Monday, June 3, 2013

NT Scan and Echogenic Foci in my Baby

It was my scheduled ultrasound on that day. I am 11 weeks pregnant with my first child. Unknown to my parents yet, only my close friends knew my secret and my boyfriend of course.

I was so happy when I saw my baby on the screen. My angel. I can't understand the happiness I felt inside upon seeing her. I can hear her heartbeat. I saw her tiny movements. Then the physician was making a line near her neck. She was like measuring at the back, then put a label "NT". The doctor explained to me the Nuchal Translucency.Its thickened by 4.4mm She said that my baby may have a risk of having a chromosomal condition, congenital heart defect, etc. She then said it's only a marker.

When I heard that I feel so worried.  I asked myself what have I done? Is it about the foods that I eat? For staying up so late at night? for drinking coffee everyday? So many questions running in my head. I can't wait to go home to search over the internet of what really is nuchal translucency.

When going home, I keep on reading the scan results. Keep on looking the photopaper of my baby and that NT on her neck. I keep on telling myself and assured that she is okay, she is fine, she is strong. Indeed I went over the internet for research about the NT. Read testimonials of mothers who have experienced NT scan. I feel relieved when their child is very healthy when they gave birth. No signs of DS. No heart defect. But it does not stop my worrying. I want to have an ultrasound week by week so I can see whats happening to my baby. I feel so worried. I told my nurse friend about my condition and I can see it on his face that something is not good. My boyfriend assured me not to worry, to be positive and everything will be okay.

I visited my OB-gyne regularly for prenatal care. When I was on my 24week, I have my congenital scan. Again, another soft marker of chromosomal defect was found  in the scan. The doctor said it's an echogenic intracardiac focus. It's a small bright spot or a small deposits of calcium, in the muscle of the heart. Not only one but 4 bright spots!  They said it's normal for Asian women. That it will be gone after giving birth.

I prayed so hard that my little angel will be fine. That nothing is wrong with her. The  doctor made a follow up scan to check if the echogenic focus still there. And yes, its still there but only one was left. She said its veerrryyy tiny and it's okay, nothing to worry.

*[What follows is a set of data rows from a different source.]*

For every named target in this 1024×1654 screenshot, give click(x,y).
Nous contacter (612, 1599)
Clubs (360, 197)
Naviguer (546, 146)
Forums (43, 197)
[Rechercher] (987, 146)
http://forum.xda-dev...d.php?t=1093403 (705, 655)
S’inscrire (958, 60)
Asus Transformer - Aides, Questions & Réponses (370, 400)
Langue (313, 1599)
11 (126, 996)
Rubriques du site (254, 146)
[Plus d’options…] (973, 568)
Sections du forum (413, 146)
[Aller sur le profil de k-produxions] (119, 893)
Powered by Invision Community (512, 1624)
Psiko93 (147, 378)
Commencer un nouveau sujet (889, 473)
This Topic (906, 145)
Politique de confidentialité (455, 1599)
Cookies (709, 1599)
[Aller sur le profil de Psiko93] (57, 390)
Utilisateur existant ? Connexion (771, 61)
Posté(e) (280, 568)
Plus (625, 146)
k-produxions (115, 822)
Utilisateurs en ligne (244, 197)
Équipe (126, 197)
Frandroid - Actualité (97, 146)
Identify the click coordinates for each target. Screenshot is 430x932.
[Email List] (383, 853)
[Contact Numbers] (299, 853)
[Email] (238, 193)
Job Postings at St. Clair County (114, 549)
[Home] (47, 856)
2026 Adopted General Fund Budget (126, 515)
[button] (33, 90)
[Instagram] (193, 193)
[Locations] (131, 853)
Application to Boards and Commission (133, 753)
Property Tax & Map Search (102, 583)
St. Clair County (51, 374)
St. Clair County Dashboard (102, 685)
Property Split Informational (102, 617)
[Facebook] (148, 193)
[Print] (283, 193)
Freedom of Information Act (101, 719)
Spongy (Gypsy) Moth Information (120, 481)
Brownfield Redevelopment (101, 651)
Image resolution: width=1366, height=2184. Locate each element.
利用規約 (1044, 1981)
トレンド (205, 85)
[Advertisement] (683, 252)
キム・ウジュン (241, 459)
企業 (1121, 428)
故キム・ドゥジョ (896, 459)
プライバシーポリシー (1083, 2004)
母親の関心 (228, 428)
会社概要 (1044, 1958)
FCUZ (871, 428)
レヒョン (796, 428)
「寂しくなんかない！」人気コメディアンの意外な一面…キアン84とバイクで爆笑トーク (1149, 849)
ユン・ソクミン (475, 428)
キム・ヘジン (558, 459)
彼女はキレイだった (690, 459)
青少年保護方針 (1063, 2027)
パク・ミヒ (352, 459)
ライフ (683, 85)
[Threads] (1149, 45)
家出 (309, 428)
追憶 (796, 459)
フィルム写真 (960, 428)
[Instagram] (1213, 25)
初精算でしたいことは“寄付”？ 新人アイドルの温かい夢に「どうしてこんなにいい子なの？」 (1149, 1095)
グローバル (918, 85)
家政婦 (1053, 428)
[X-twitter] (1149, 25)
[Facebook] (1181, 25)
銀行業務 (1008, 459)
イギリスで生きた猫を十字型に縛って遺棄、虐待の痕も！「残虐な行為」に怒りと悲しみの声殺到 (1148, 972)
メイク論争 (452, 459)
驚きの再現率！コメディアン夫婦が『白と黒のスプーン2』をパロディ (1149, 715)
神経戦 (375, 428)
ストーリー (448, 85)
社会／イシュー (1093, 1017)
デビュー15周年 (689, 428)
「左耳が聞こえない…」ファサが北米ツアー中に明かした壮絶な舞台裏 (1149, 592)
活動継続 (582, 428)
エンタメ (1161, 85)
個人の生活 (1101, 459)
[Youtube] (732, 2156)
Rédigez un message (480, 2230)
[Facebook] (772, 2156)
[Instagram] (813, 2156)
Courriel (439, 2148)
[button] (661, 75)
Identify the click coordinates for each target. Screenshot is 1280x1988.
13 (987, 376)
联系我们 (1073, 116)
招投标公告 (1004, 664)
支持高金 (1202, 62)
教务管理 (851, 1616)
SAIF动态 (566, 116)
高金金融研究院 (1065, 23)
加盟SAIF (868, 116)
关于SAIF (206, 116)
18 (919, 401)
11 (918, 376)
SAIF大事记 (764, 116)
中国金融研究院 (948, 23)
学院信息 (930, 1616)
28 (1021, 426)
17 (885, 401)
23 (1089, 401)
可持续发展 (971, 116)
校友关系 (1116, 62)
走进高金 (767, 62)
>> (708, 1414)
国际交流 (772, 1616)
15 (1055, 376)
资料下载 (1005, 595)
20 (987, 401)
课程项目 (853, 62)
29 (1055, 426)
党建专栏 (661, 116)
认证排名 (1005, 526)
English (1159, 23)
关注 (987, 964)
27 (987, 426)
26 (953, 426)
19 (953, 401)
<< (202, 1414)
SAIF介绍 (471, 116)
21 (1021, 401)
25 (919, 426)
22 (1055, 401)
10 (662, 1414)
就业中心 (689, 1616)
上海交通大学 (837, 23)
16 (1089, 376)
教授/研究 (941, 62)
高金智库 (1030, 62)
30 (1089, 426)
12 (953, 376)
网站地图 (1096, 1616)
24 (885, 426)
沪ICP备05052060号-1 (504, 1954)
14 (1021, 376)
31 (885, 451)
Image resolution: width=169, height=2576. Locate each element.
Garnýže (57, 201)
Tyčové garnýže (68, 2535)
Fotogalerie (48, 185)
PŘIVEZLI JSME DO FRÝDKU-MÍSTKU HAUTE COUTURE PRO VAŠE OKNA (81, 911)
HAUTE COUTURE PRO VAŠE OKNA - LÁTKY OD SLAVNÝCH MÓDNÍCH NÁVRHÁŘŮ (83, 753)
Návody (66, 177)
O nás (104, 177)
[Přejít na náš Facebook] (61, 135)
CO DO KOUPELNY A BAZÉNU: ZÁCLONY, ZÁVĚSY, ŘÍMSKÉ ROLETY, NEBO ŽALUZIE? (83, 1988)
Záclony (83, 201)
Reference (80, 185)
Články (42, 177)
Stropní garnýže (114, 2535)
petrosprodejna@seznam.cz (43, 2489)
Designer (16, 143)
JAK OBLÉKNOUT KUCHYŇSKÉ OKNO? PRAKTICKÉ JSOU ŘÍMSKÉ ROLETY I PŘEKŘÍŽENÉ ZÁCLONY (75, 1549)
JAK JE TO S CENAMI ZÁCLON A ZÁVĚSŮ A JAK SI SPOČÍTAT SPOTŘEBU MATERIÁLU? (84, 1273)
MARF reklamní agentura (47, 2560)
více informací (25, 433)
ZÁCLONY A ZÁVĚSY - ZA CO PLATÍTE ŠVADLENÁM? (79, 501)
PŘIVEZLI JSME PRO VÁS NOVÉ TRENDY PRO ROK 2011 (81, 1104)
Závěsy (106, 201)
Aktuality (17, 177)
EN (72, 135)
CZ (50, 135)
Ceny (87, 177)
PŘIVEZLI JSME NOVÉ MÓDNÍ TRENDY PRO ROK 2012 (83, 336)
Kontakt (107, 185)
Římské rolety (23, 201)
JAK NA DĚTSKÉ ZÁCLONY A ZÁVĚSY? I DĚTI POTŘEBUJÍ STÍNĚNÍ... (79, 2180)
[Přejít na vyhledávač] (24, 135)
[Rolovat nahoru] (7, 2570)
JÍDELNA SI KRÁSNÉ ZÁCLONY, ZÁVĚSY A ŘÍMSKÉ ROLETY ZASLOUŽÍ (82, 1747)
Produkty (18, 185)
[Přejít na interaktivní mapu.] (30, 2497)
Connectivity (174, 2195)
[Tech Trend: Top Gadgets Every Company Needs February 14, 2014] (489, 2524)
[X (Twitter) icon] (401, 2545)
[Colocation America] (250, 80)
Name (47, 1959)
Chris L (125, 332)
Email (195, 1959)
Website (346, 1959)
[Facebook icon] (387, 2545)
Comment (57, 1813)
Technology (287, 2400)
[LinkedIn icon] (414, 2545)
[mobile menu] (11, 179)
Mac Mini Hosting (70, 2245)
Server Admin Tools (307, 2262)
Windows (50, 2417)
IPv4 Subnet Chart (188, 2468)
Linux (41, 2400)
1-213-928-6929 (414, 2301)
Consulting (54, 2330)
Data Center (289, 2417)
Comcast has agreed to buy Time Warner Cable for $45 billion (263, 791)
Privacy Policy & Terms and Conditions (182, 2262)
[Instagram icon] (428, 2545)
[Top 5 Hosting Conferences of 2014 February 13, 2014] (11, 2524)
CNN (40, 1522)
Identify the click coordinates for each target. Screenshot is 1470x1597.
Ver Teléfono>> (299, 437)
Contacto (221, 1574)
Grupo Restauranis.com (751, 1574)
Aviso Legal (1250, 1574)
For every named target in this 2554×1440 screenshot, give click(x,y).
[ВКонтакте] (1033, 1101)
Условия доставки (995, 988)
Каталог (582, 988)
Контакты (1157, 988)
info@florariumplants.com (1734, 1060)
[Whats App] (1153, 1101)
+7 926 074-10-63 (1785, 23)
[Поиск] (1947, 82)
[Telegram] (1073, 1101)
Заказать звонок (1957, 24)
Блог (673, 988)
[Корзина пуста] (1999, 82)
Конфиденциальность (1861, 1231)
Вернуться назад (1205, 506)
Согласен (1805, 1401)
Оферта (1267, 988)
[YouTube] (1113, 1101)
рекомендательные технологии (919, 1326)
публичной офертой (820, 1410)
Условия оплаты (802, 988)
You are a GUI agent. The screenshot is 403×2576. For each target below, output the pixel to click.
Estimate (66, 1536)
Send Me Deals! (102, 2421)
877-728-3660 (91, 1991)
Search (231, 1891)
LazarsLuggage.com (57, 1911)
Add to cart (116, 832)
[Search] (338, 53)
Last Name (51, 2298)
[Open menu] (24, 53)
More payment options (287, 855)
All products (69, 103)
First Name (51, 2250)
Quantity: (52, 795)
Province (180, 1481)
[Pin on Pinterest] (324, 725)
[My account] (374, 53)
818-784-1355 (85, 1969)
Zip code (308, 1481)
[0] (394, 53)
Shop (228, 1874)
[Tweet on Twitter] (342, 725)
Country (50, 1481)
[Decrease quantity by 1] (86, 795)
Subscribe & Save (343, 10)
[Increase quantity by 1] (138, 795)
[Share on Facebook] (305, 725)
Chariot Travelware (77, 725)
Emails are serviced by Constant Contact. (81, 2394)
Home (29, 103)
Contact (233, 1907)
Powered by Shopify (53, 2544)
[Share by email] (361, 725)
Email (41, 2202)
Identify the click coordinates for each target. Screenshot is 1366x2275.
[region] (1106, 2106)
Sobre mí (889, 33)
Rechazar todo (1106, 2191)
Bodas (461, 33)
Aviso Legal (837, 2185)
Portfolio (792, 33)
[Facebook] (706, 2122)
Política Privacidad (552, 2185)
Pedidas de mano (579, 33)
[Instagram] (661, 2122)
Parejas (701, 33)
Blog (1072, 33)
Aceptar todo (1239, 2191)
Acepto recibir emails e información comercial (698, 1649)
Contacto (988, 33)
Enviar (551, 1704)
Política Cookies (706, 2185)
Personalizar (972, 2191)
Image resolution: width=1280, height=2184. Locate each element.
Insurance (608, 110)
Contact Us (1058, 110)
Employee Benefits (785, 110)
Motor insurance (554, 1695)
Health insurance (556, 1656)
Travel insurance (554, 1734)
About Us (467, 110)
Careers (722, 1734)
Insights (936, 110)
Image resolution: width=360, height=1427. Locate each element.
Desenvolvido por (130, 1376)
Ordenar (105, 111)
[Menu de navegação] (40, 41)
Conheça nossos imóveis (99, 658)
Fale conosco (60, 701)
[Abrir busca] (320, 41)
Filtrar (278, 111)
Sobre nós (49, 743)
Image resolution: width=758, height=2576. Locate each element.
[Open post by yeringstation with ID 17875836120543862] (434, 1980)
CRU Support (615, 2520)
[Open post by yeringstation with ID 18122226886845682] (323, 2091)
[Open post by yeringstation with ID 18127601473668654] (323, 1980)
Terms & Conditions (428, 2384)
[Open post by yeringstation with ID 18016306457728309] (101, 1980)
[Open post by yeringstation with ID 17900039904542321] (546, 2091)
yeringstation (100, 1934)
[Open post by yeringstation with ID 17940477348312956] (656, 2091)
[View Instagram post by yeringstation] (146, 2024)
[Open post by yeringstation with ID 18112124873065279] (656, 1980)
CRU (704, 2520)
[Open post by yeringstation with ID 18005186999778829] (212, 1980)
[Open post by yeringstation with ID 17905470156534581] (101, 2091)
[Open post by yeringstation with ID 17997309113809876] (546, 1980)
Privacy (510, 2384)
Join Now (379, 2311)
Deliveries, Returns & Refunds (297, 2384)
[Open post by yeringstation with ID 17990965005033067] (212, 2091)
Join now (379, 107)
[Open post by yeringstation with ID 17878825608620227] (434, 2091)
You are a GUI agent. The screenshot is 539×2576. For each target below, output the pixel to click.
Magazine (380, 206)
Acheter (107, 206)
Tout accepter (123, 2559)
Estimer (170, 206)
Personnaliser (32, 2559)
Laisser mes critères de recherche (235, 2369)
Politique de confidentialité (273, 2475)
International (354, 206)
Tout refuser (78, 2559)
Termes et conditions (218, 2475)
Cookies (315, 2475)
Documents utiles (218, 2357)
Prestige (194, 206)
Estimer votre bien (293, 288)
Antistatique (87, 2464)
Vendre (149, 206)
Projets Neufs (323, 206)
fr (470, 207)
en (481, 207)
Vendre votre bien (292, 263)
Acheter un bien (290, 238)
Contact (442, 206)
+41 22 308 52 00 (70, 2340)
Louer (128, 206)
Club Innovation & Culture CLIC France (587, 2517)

I keep myself busy so I won't think about the soft markers that was found on my little girl. I tried not to think all those terms, it might affect on my baby. I was 31 weeks then, I wanna give birth immediately so I can see my girl's condition!

Weeks before I gave birth, the head doctor asked me if I want to do the 2D Echo scan for my baby. To find out and to prepared us her real condition.  Me and my husband decided not to.

Then the time has come. January 29. After 10 long hours of labor, she finally get to see the world. The first thing that I saw was her hair. I smiled. My heart smiled.

The pediatrician who look into her, said that everything is normal. She is healthy. They check her heartbeat and its good. Upon hearing the words, I feel more relieved and happiness was all over in my heart.

Now my little angel is 4months. She knows how to smile. She laughs. She gurgles. She coos. She sucks her fingers. She can now grab your hair, your shirt, and everything within her reach. She can kick and push with her feet. She can now lye on her tummy!